Le Procureur pour le district sud de Floride a fait la déclaration suivante : « les quatre inculpés, Efraim Diveroli, directeur de AYE, David Packouz, Alexander Podrizki et Ralph Merril sont accusés d’avoir fourni des faux documents à l’armée américaine, attestant que les armes fournies étaient fabriquées en Albanie, alors qu’elles venaient de Chine.

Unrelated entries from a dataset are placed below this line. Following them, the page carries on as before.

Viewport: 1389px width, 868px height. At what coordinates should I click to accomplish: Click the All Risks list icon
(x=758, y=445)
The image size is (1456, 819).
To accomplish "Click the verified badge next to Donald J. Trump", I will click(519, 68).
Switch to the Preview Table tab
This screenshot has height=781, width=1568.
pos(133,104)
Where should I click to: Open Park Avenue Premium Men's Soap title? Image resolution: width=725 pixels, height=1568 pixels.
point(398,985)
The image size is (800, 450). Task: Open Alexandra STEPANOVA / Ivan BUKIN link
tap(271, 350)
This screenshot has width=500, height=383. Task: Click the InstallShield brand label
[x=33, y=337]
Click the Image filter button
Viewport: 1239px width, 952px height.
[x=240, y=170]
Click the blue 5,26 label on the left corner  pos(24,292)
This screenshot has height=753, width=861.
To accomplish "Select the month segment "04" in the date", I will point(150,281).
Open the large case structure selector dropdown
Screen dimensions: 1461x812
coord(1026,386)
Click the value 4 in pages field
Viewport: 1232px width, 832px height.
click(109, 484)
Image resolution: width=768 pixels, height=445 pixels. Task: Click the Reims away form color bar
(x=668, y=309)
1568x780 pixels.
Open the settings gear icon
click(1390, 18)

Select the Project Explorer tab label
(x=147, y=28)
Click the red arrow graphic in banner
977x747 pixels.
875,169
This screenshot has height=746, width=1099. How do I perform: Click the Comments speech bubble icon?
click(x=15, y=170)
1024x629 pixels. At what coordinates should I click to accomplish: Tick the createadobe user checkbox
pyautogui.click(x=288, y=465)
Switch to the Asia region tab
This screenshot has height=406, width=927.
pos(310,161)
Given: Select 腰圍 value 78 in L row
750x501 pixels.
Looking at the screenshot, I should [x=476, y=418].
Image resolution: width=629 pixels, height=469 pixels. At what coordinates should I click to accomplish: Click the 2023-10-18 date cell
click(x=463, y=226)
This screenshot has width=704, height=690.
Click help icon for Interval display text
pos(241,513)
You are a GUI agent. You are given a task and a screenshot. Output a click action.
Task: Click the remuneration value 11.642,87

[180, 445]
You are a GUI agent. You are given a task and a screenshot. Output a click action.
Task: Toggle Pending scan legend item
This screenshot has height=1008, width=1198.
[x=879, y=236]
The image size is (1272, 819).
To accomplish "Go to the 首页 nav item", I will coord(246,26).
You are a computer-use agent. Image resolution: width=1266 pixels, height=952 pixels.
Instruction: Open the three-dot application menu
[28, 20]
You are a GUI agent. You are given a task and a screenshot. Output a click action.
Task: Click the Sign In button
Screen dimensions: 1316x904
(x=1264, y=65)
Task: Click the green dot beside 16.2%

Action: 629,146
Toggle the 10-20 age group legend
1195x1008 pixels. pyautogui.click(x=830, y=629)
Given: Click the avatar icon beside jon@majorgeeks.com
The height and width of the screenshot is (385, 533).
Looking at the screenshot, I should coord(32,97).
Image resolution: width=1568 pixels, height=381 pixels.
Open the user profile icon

Les inculpés procédaient de la manière suivante : ils demandaient à d’autres de les aider à reconditionner l’emballage des armes, qui devaient être livrées en Aghanistan et ils leur demandaient de faire disparaître toute marque chinoise des conteneurs pour dissimuler que ces armes avaient été fabriquées en Chine ».
Les inculpés, sur lesquels pèsent 71 chefs d’inculpation, risquent 500 ans de prison s’ils sont reconnus coupables.
Des responsables politiques albanais sont soupçonnés d’avoir tiré profit de ce marché douteux avec AYE, dont le contrat avec l’armée américaine vient d’être suspendu.
Parmi les hommes politiques albanais soupçonnés d’être impliqués dans cette affaire, on trouve des personnages de haut rang, comme le Premier ministre Sali Berisha et l’ancien ministre de la Défense Fatmir Mediu.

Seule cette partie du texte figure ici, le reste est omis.